По залу поплыли блинчики с мясом, оладьи с фруктами, хворост, пампушки из чумизы, нашпигованные солеными красными перчиками, витки с крутыми яйцами. В решетах для провеивания, корзинах, мешках, на подносах. В чем только не привезли продукты из частных лавчонок, чего там только не было, верно, не один придорожный буфет очистили. Чжун Ичэн сидел рядом с проходом, прекрасно все видел, у него слюнки текли, ведь в его жизни, полной лишений, такие деликатесы, как блины в масле, встречались нечасто. Но, забыв о себе, горячо и радостно принялся он помогать армейским товарищам, передавая блинчики и хворост — все такое простое и вкусное — в задние ряды коммунистам освобожденного города, только что вышедшим из подполья. Все улыбались, весело восклицая: «Не зевай», «Давай-ка сюда», «Про меня забыли». Первый в городе П. товарищеский ужин революционеров, партийцев; такой оживленный, проведенный с таким размахом, он запечатлелся в их памяти намного глубже, чем все обильные банкеты в роскошных залах. По-солдатски торопливо, грубовато, по-детски открыто, бесхитростно, по-домашнему дружно, родственно… Да, нам необходим коммунизм, и мы сумеем построить его.
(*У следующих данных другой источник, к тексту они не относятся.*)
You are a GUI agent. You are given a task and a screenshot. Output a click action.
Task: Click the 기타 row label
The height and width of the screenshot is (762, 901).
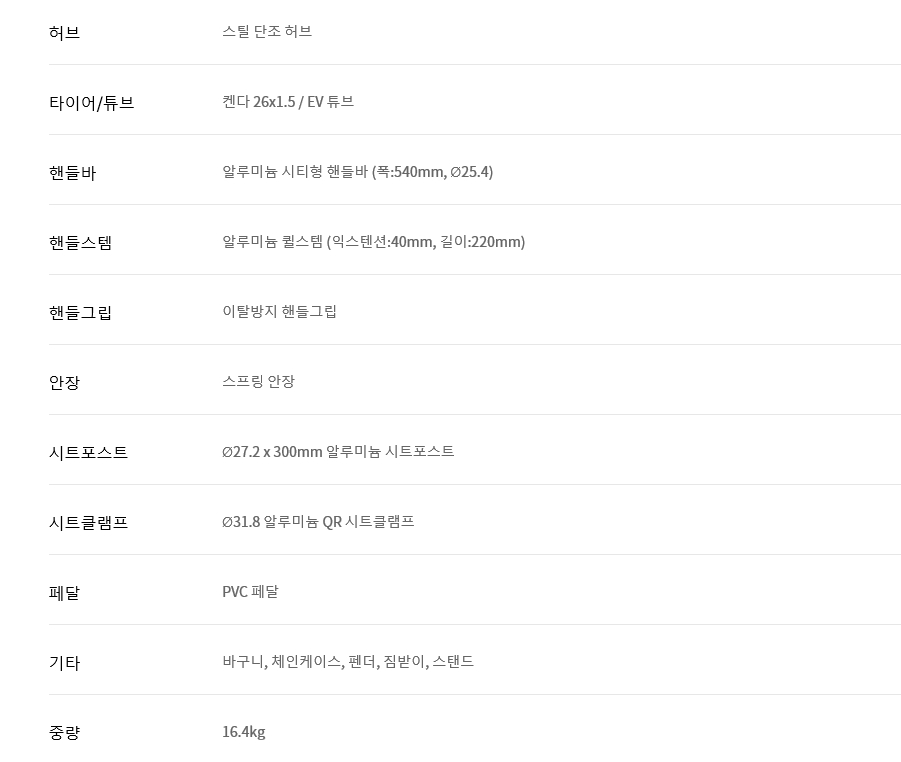64,663
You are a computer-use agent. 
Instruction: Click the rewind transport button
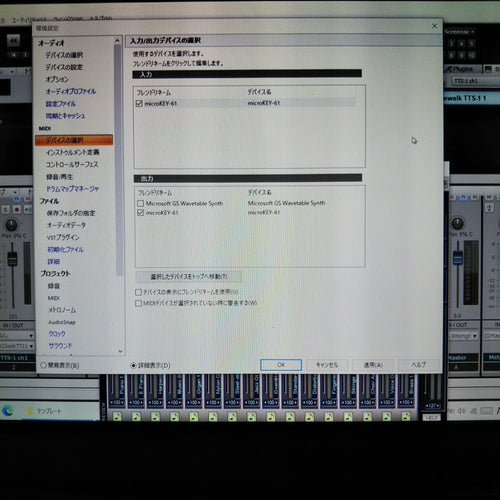(x=14, y=41)
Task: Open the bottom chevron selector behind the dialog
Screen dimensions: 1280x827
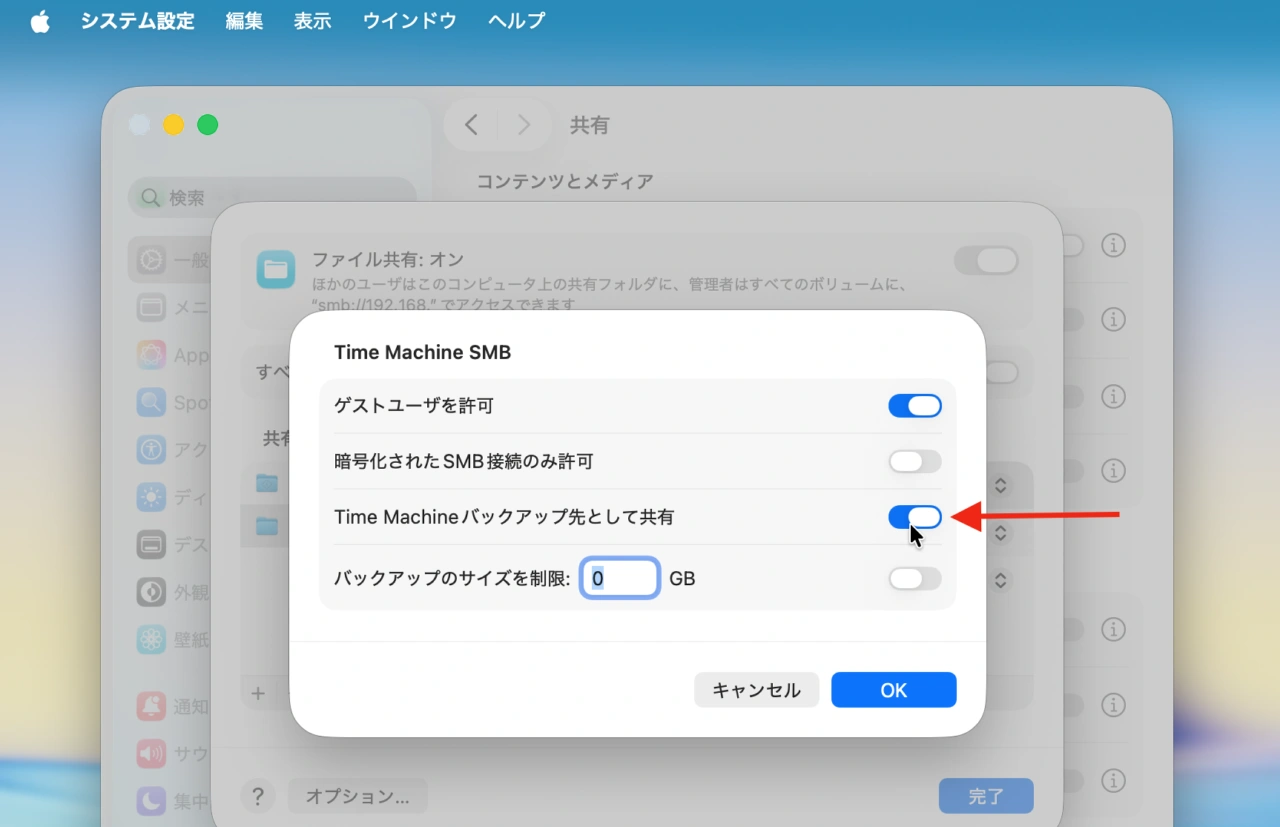Action: [1000, 580]

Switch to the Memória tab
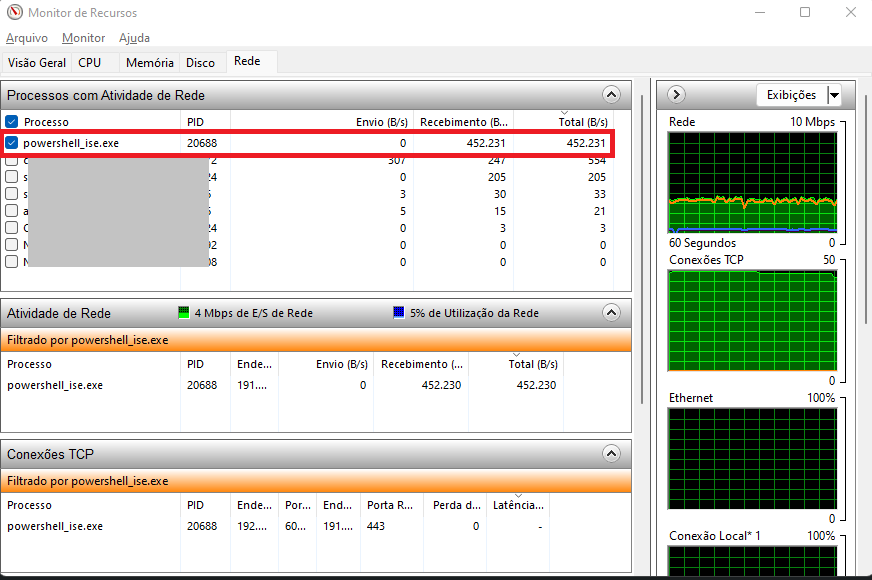(148, 62)
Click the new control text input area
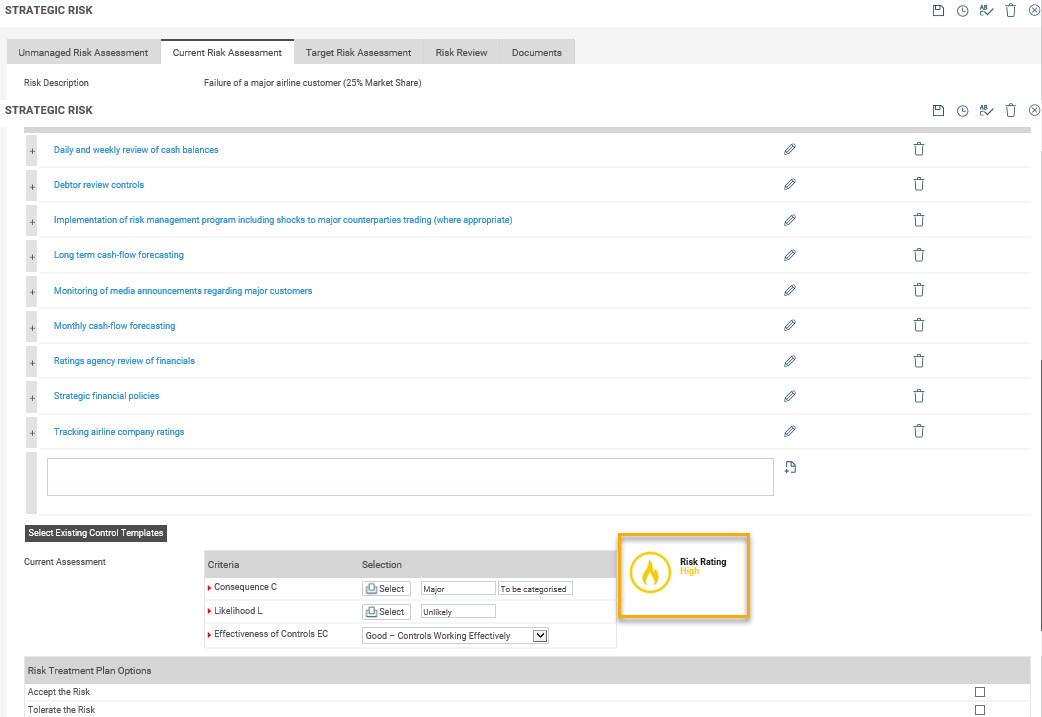This screenshot has height=717, width=1042. [410, 477]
Но, передавая продукты из рук в руки, Чжун Ичэн сверх меры увлекся самим процессом (казалось, источающим ликование), и в результате три корзинки показали ему донышко, четвертая уплыла куда-то в другой конец зала — и все, больше нет, ему самому ничего не досталось. Голодные, а еще больше возбужденные, люди жадно набросились на еду, молниеносно подмели все вчистую, как ветер рассеивает тучки, и принялись вытирать руки и губы, а Чжун Ичэн по-прежнему был голоден. Витали в воздухе ароматы кунжута, лапши, мяса, а его желудок, похоже, подтянулся к горлу, собираясь заглотнуть собственное тело. Чжун Ичэн не находил в себе сил отвести взгляд от куска лепешки в руке старательно жующего товарища.
В этот самый миг, когда радость и душевный подъем омрачились нестерпимыми муками голода, чуть не лишившими его рассудка, чья-то рука сзади протянула ему золотистую, маслянистую лепешку.
— Бери.
— Это ты?
Лин Сюэ, оказывается. И смеется:
— Сижу совсем рядом, сзади, но твой взор устремлен только вдаль. Смекнула, что ты в таком ажиотаже, что, верно, про собственное брюхо забыл…
— А ты как же?
— Я-то… Да уж сыта.
Не похоже на правду, и он мягко отстранил ее руку; в результате они разломили лепешку надвое. Чжун Ичэну было чуть неловко, но радостное волнение охватило его. Глотая кусочек за кусочком, он давился от смеха, и Лин Сюэ тоже улыбалась.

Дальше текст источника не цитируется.